=== TASK ===
Pictures stay out. Extract the lines below from the first one through the line with "Given: Open the tab switcher showing 1 tab", both included.

DATA FOR REVIEW Block Start

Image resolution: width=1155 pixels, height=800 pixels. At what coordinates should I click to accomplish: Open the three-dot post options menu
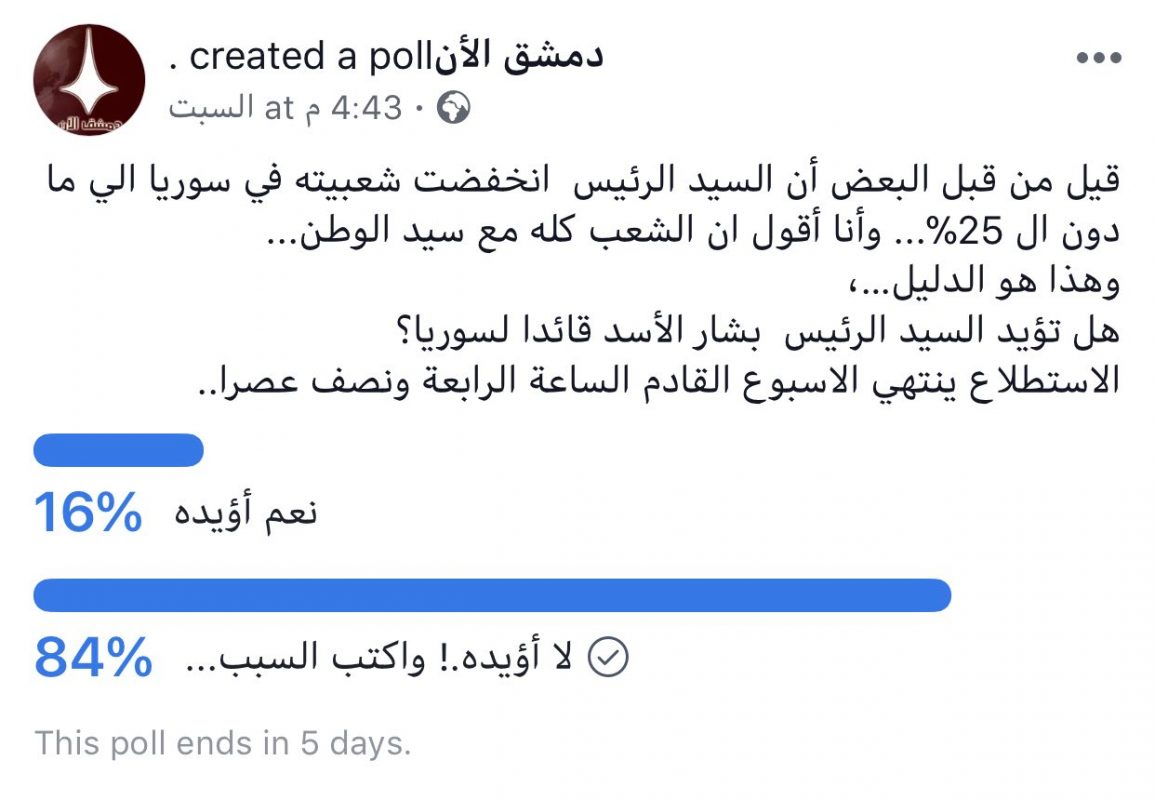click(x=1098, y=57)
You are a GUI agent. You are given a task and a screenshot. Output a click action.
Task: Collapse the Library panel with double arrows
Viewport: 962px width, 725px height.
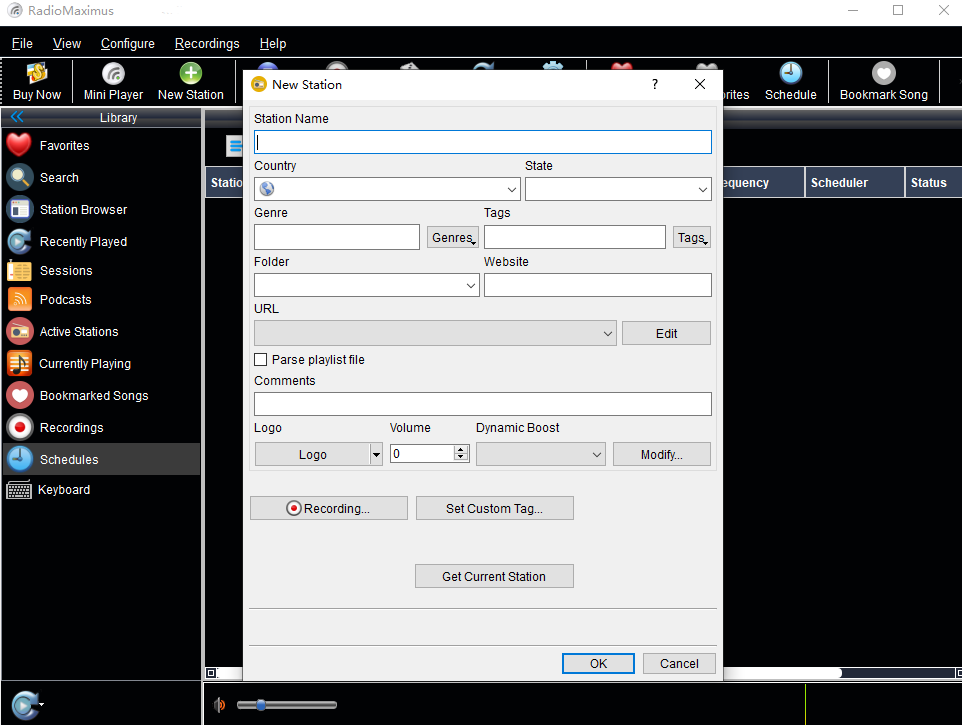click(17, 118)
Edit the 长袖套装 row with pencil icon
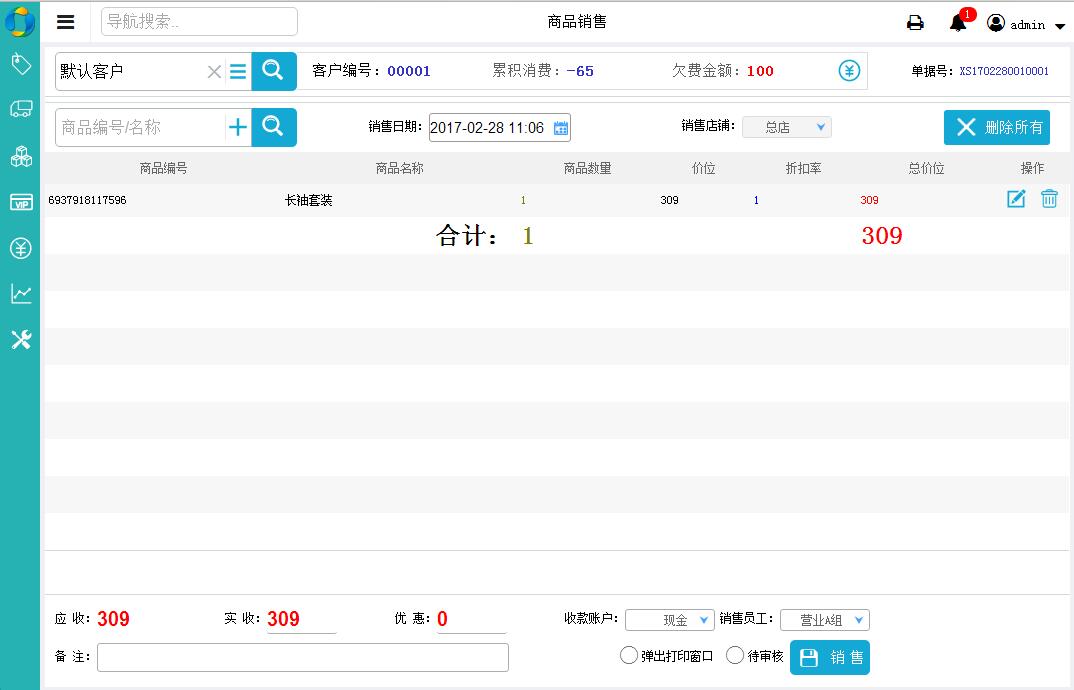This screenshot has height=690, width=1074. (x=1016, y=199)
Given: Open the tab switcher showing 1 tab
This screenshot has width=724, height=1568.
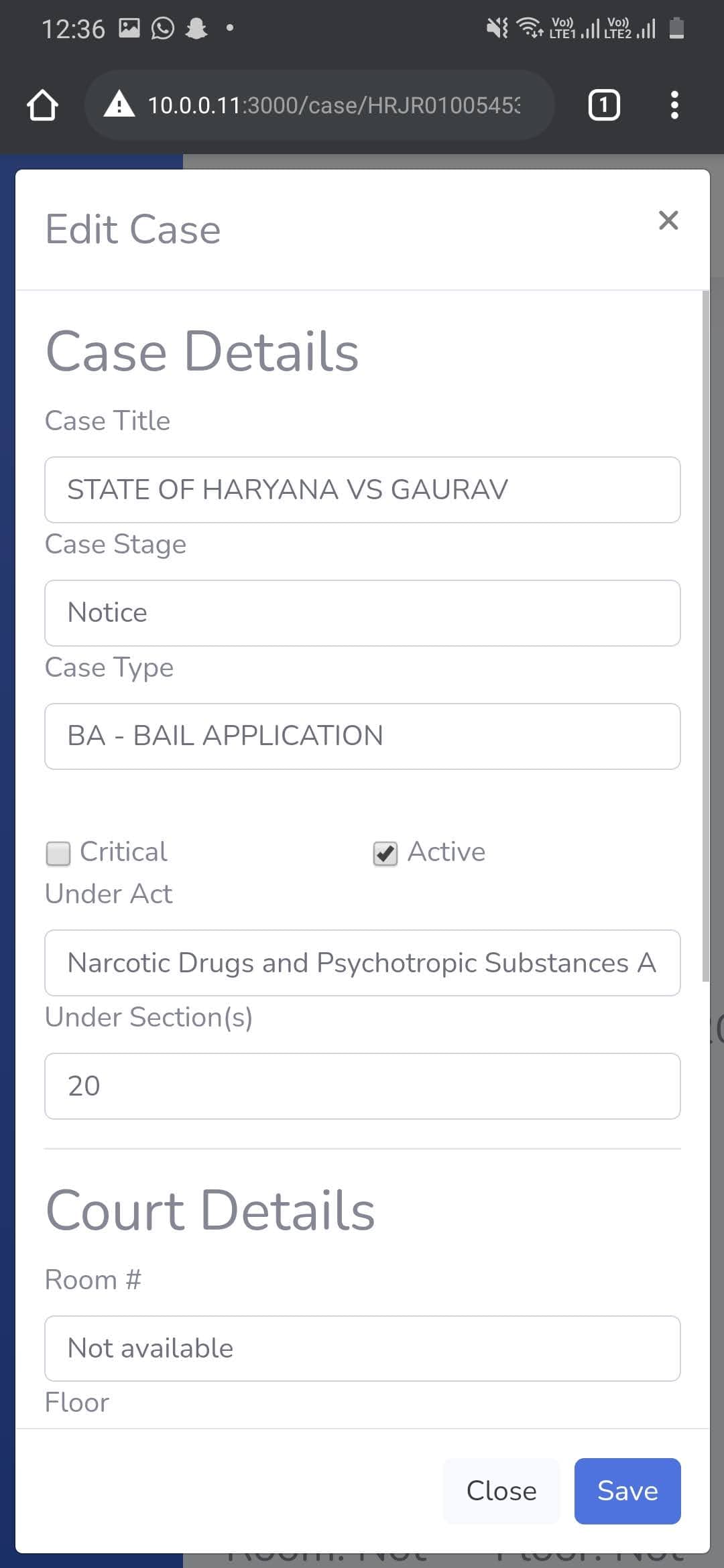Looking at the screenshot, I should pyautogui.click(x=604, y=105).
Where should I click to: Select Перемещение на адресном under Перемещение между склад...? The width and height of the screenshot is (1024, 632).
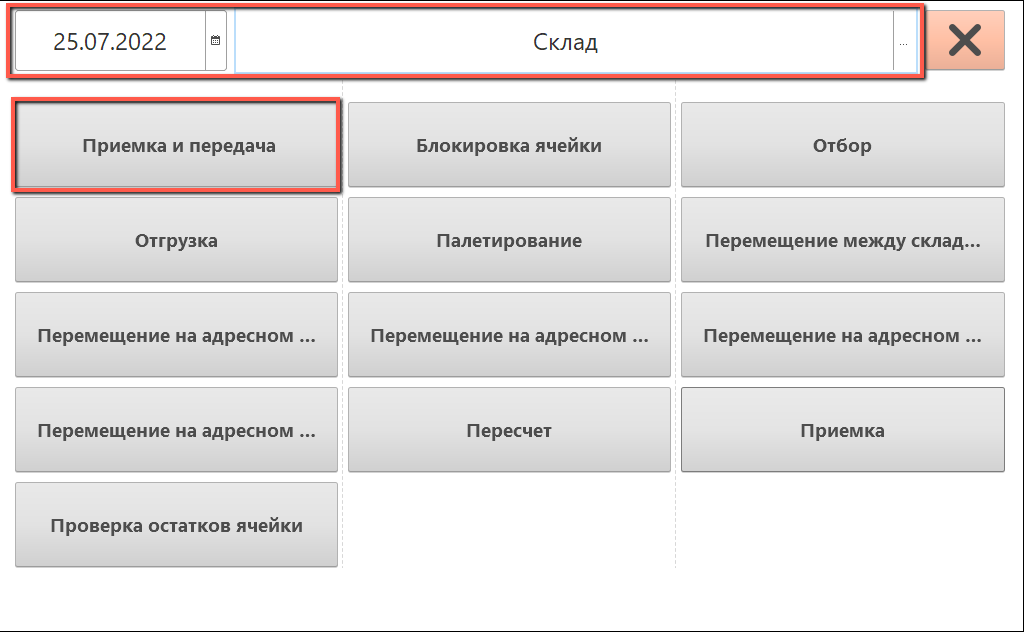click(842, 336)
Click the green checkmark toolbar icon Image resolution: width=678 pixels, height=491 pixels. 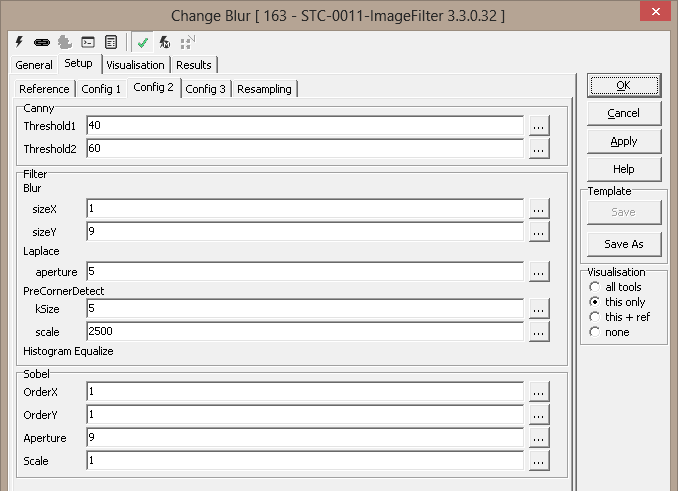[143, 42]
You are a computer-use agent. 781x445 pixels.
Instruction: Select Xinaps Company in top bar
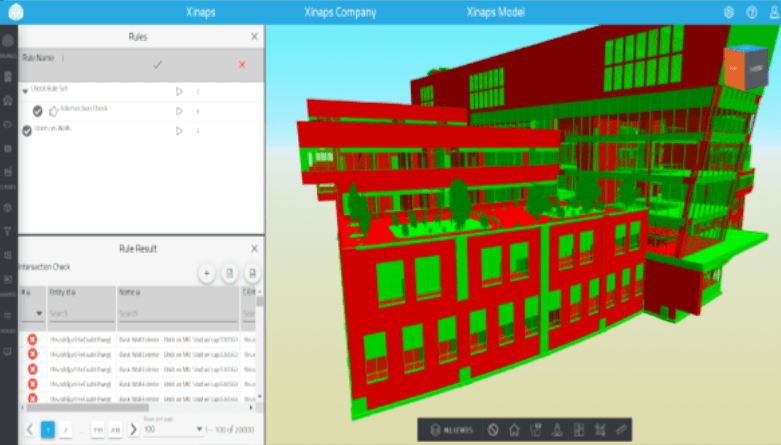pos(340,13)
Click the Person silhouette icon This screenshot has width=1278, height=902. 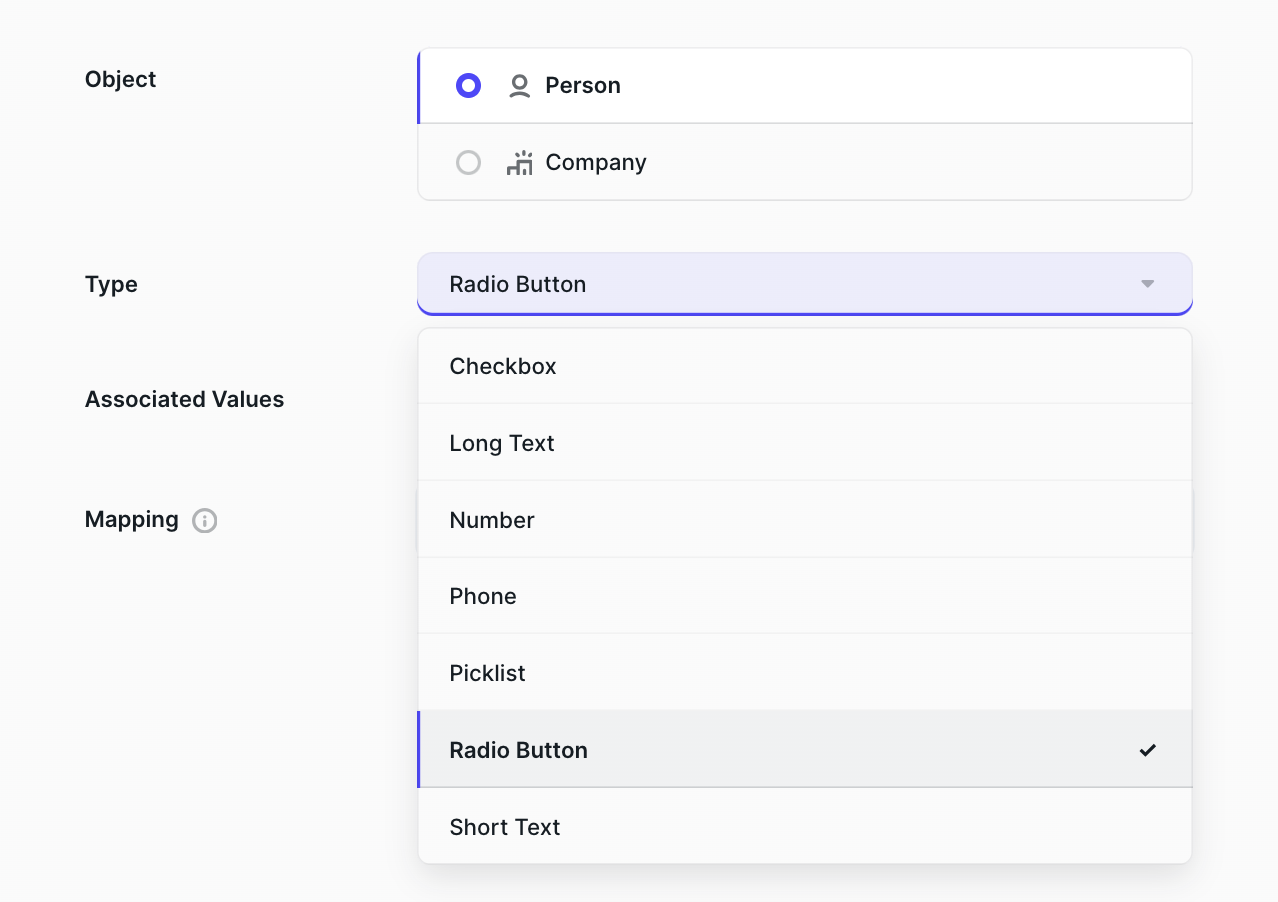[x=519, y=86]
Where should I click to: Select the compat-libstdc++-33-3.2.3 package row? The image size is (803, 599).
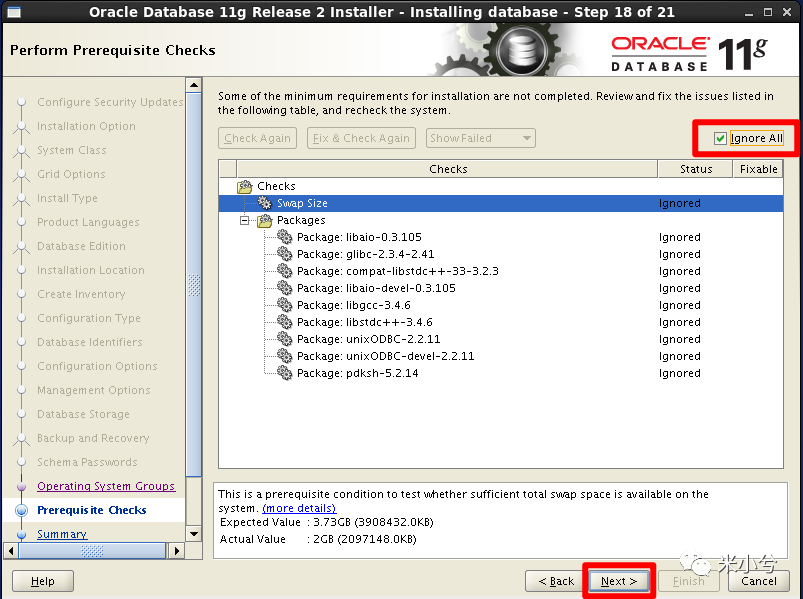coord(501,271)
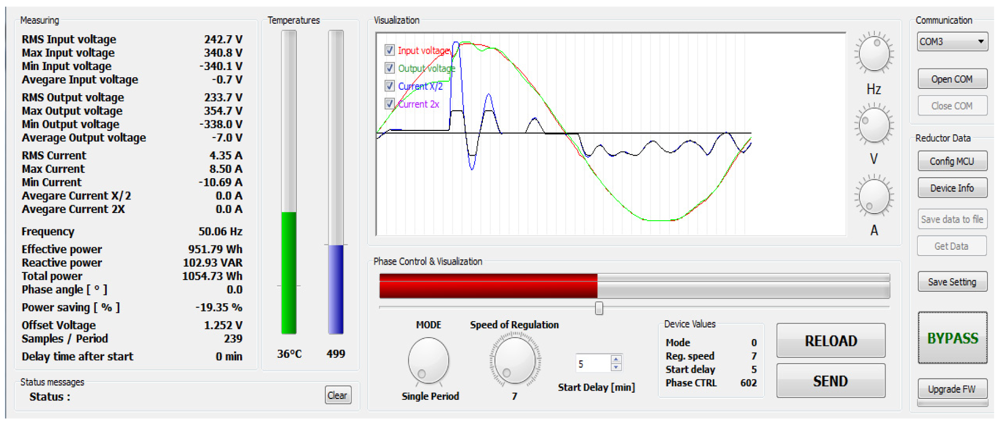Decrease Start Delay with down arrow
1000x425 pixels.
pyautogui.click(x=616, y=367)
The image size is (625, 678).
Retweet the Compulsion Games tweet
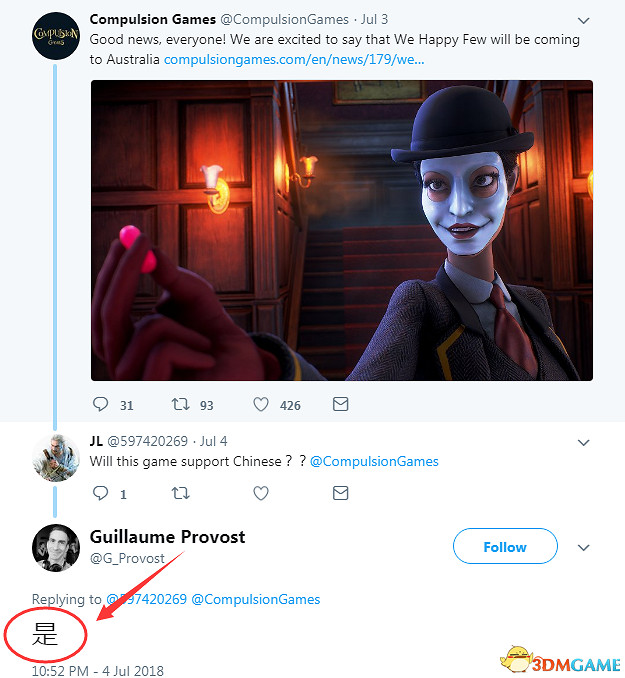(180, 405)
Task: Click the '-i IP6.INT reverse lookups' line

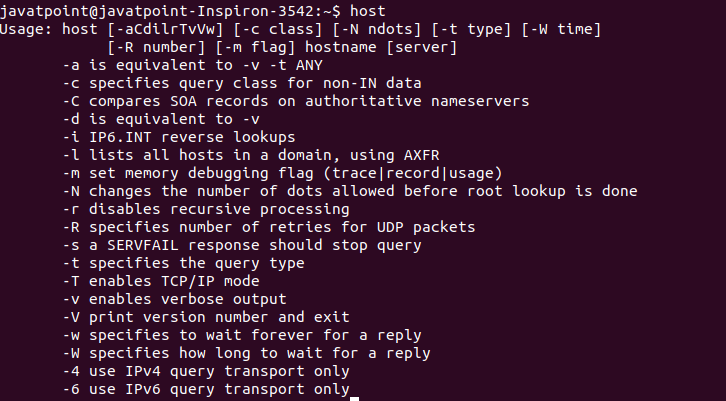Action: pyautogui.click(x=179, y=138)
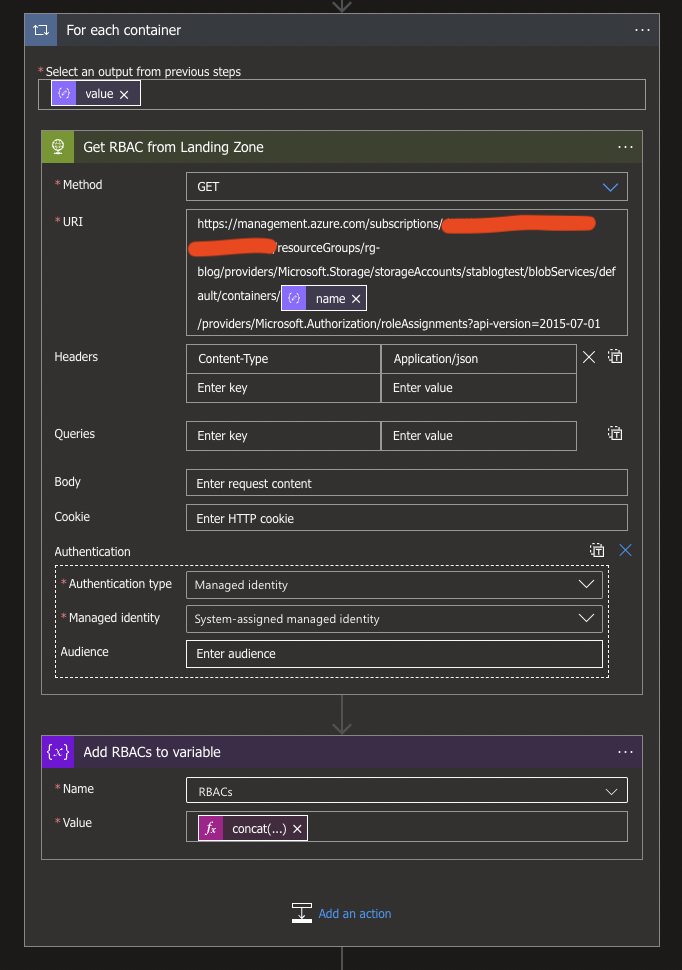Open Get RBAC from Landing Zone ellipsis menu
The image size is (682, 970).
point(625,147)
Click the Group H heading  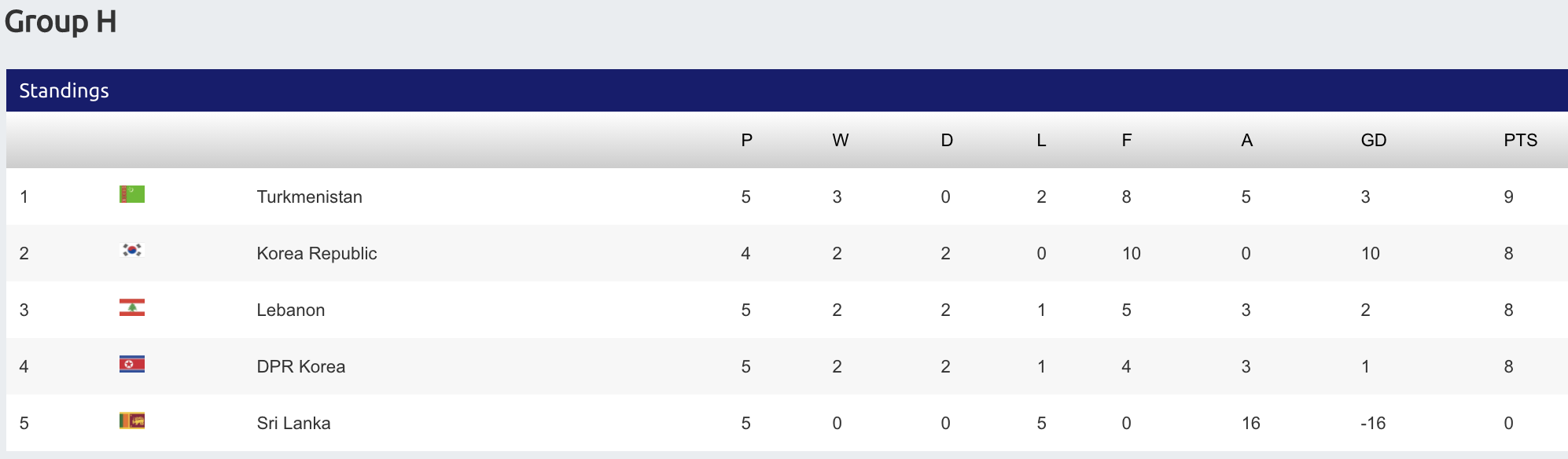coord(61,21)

DATA FOR REVIEW Block End

=== ANSWER SECTION ===
Image resolution: width=1155 pixels, height=800 pixels. At what coordinates should I click to accomplish: Open the three-dot post options menu
click(x=1098, y=57)
You are a GUI agent. You are given a task and a screenshot. Output a click action.
Task: Collapse the Library panel with double arrows
Viewport: 962px width, 725px height.
click(17, 118)
Edit the 长袖套装 row with pencil icon
This screenshot has height=690, width=1074. (x=1016, y=199)
Given: Open the tab switcher showing 1 tab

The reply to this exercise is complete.